See Titling charts for more information about titling
charts on dashboards.
After you have added a chart to a dashboard, you can edit it using the same interface.
Interacting with charts
Charts in Monitoring are dynamic constructs, not static images. There are many ways to interact with the charts, whether they are on a dashboard or built in Metrics Explorer; these are described in Working with Charts.
You can also select the metric and resource labels you want to see in the legend. See Configuring Legends for more information.
When adding a chart to a dashboard, you can associate a title with the chart. The user interface offers suggestions for titles, based on the metrics specified for the chart, but you can also provide your own. The following screenshot shows a user-provided title as well as a system-suggested title:
If you want to adopt the suggested title, simply click on the blue text in the
suggestion. If you change your mind, you can always replace it later.
If you had your own title and accidentally clicked on the suggestion, you can
undo it with a
Performance and limits related to charts
The performance of charts and dashboards depends in part of the amount of data each displays. In order to keep the performance within acceptable ranges, the following limits apply to charts:
|Charts on a dashboard||25|
|Lines on a chart||300|
These provide upper limits for the number of charts on a dashboard or lines on a chart. However, it is unlikely that most charts with this many lines will be meaningful.

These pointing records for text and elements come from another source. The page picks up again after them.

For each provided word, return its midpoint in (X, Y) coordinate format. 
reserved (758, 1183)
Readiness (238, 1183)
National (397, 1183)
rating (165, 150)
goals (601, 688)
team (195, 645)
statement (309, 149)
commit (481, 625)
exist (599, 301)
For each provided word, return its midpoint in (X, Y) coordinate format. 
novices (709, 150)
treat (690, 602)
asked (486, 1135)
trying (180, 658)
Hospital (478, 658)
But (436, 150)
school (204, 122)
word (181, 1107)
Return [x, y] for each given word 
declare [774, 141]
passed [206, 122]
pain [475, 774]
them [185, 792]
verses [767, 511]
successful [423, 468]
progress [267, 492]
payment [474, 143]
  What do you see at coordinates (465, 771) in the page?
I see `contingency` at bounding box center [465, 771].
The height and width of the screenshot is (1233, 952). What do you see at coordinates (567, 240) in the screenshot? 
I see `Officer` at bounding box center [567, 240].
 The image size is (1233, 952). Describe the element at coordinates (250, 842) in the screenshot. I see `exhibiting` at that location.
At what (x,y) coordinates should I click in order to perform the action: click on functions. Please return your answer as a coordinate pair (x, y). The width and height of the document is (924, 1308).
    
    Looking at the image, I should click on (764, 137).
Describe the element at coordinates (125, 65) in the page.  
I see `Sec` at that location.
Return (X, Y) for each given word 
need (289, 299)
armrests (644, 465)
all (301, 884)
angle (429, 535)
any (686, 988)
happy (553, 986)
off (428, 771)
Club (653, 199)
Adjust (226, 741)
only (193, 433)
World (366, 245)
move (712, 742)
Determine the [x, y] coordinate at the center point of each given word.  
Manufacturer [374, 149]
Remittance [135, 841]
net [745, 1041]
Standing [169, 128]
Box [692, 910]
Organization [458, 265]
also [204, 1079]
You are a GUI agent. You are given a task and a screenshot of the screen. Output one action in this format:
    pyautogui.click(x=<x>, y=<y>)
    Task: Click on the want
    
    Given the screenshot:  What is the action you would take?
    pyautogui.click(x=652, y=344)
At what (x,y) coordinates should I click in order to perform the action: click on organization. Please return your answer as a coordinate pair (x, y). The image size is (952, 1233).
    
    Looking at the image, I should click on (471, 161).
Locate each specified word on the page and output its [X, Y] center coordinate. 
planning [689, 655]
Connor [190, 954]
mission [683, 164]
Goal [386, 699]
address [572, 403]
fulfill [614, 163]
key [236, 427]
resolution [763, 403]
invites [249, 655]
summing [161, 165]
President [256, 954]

Structural causes of excess data
The amount of data on a chart is driven by the metric supplying the data, and the structure of that metric can have a large impact on the amount of data it carries.
The amount of data that a metric captures in its labels is referred to as the cardinality of the metric. The cardinality is the number of possible combinations of values across all labels.
If a metric has 2 labels, and each label has 5 possible values that are independent of the values of the other label, the cardinality of the metric is 25: the possible combinations of the 5 values from the first label and the 5 values of the second label. If a metric has only 1 label with 500 possible values, the cardinality is 500.
The maximum number of labels in a metric is 10, and the range of values for each label must be bounded. For example, timestamps are a poor choice: even if the range is narrow, the number of possible values is enormous.
As a consumer of charts, there is little you can do about the structure of metrics built into Stackdriver Monitoring. Most of the built-in metrics have been designed to avoid cardinality issues.
If you encounter performance issues when displaying metric data, you can often mitigate the issues by using the techniques described in Reducing chart data.
If the metrics are custom metrics created for your service, you might also be able to ask service developers to change their metric definitions to reduce the number of labels or the number of possible values for them, reducing the cardinality of the metric as a result.
Reducing chart data
To further improve performance, and simultaneously make charts more understandable, you can use the following techniques to reduce the number of lines on your charts:
- Removing unnecessary information by filtering.
- Collapsing related information together by grouping.
- Summarizing information with aggregation.
- Focusing on unusual data with outlier mode.
The legends described in Configuring Legends replace a previous implementation that you could not configure.
Many of the screenshots of charts elsewhere in the Stackdriver documentation show the old legends. In those cases, the style of the legend is not does not matter to the discussion around the screenshot.
However, there are visual differences between the implementations:
The appearance and contents of the legend itself differ.
The old legend had only Name and Value columns:
You can configure the contents of the current legend, for example:
The control on the chart to toggle the legend has changed.
The old Legend Toggle icon in the chart controls was four stacked bars:
The current Legend Toggle icon in the chart controls is three stacked dotted bars.